En 2009, le photographe Abdo Shanan rentre en Algérie après des années de vie en Libye. Il se sent seul, perdu dans cette société qui a changé, ou qu’il a lui même romantisée durant les années où il en a été éloigné. Les autres lui renvoient son étrangeté : accent, apparence physique. La réintégration est compliquée.
Le photographe explique alors s’être exilé mentalement pour se protéger, prendre du recul. Un exil choisi pour mieux se retrouver, sans forcément changer, contrairement à ce que lui demandent ceux qui l’entourent. Cette réflexion intérieure lui apporte la paix, lui permet de comprendre qui il est : un mélange de trois cultures jamais dissociables entre son père soudanais, sa mère algérienne et ses années libyennes. S’en suit à partir de 2014 un travail photographique qui lui permet d’avancer. Diary Exile est en ce sens un journal intime qui s’est imposé à lui. Les images sont prises de manière intuitive. Elles lui permettent d’imprimer sur papier des sentiments, de faire un pas de côté avec la réalité. Plusieurs images ont pour personnage central sa grand-mère. L’auteur pensait initialement aborder un travail sur son histoire mais il se rend finalement compte que c’est lui-même qu’il interroge.
La photographie devient expression quand les mots ne sortent pas, ou mal. Avec cette série, Abdo Shanan n’a pas peur d’être mal compris. Il se met à nu. En réponse, certains demandent des explications, cherchent à savoir qui il est, d’où il vient, d’autres partagent des trajectoires similaires.
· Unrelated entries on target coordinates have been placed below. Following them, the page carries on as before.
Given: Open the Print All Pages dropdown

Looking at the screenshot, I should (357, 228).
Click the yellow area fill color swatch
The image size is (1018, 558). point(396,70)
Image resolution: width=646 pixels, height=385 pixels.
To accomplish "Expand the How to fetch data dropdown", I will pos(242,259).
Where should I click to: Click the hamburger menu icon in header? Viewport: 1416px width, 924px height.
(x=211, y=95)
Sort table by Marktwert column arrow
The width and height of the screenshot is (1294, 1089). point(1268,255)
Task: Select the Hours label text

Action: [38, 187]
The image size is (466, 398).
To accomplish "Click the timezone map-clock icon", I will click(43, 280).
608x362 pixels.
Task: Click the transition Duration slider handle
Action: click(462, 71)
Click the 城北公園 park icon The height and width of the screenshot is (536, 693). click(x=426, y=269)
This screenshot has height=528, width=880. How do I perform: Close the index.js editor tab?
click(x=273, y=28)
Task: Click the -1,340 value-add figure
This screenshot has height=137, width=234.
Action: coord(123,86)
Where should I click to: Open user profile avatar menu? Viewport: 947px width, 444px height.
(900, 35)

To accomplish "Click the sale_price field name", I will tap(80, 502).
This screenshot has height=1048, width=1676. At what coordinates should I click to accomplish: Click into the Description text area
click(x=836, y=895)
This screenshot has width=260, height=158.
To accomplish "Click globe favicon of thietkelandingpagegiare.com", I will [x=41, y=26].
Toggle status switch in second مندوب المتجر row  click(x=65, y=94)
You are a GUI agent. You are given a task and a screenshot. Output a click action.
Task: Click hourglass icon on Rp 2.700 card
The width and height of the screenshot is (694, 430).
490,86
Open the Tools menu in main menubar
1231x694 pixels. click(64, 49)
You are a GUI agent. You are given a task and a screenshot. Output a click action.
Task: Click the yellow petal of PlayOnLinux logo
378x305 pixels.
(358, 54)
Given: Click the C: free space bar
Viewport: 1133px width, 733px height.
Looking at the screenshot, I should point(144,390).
Abdo se souvient d’un homme qui se met à pleurer devant les clichés un soir d’inauguration à Alger en lui disant : « je comprends d’où tu viens ». Des larmes qui font écho à celles que le photographe a lui-même versées dans sa chambre la première fois qu’il a accroché ses photos.
« J’ai appris », explique-t-il quand on lui demande si aujourd’hui il se sent encore en exil. « J’ai avancé. Je ne me sens pas plus en exil que les autres.».